For the first two years it was a long slow recovery. I'm still not fully recovered. I lost my ability to talk right and walk without swaying or falling. I gave up at one point and just didn't get out of bed for 6-8 months. It was just so hard that getting dressed was a huge chore to accomplish. I would constantly throw up or feel sick to my stomach if I moved, so I just chose not to move unless I had to. I had such severe migraines and dizziness every day all day long; nothing helped. I felt like that feeling you get when riding in an elevator and it stops. I had that all day. My vision got worse for 6 months; I got a new prescription, and my vision went back to normal. A doctor diagnosed me having something wrong with my eyes and said he could help, but my insurance never approved the treatment. Still, if I move my eyes quickly I get sick to my stomach. I can only drive on days where it's not that bad, I don't trust myself otherwise. I am a lot slower than I once was, I walk slower, talk slower, think slower. I use to be pretty fast paced My family and friends say that I'm more normal speed now. It doesn't make me feel better though because when you are use to being one way your whole life then it drastically changes in an instant, it's hard to cope. I know it could be a lot worse and thankful I've came as far as I did.

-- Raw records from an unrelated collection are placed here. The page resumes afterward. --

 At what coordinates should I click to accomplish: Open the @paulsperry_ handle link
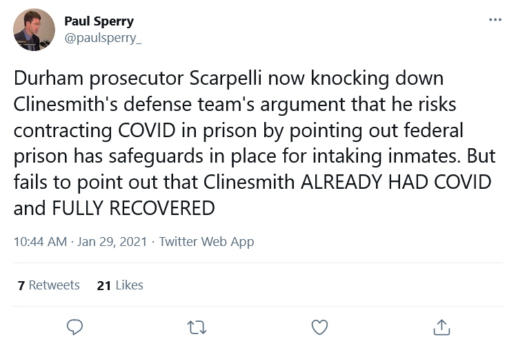tap(103, 39)
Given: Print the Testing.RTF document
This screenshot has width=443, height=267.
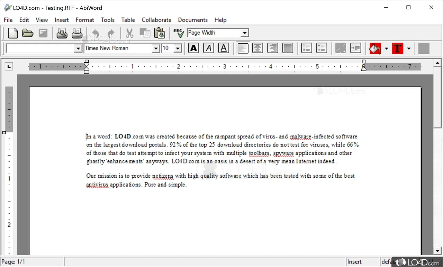Looking at the screenshot, I should pyautogui.click(x=77, y=33).
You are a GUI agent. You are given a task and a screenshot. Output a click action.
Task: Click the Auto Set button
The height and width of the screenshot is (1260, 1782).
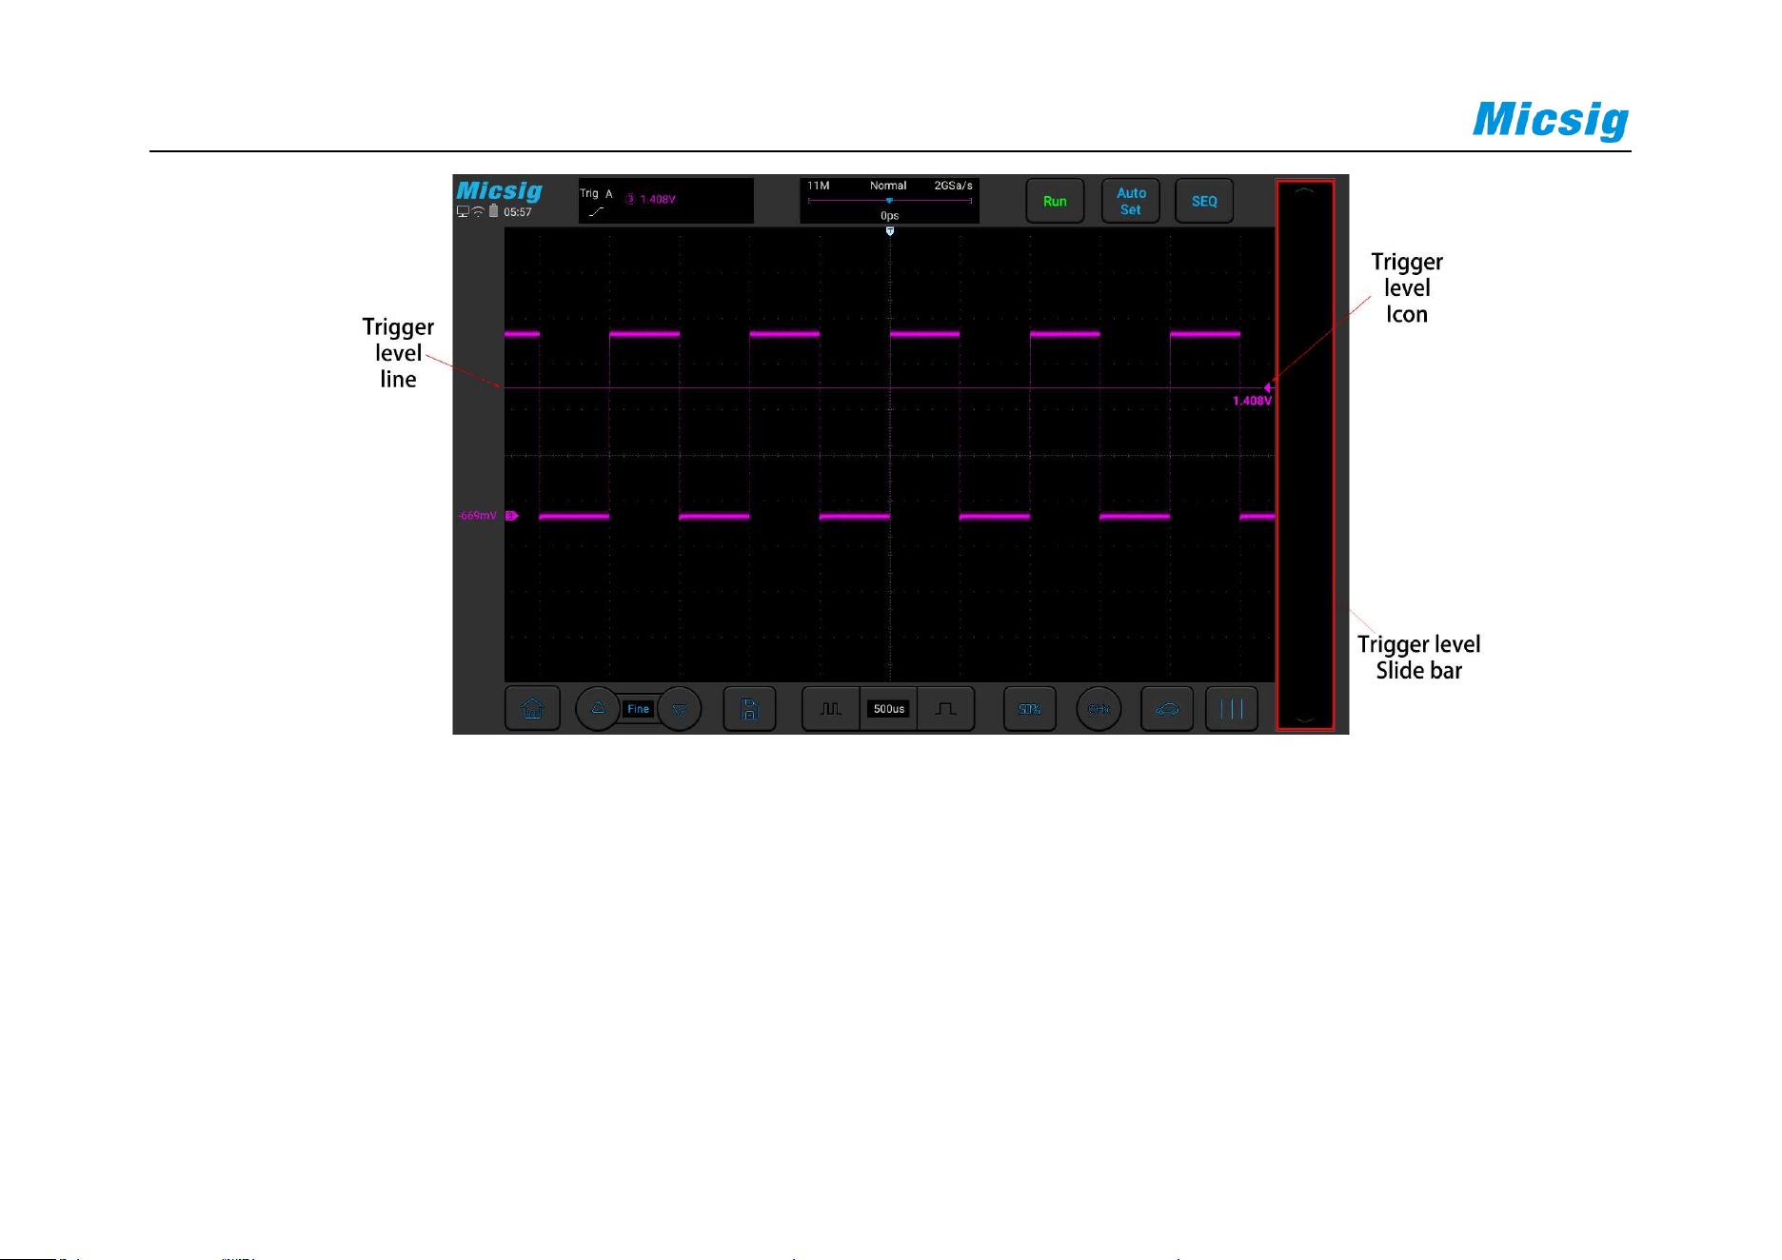tap(1131, 201)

I try to deal with what I have and make the best of everyday because you never know when your time is up. Everything happens for a reason and I'm trying to figure that out and do the best that I can with what I have.
My whole life I use to sit on my porch and watch the storms with my dad. I loved to see Mother Nature's dark stormy sky roll into my back yard. I still like storms, not as much as I did due to the complications I get from the weather changing, but they are still beautiful. I definitely have a new respect for storms and an understanding to stay safe.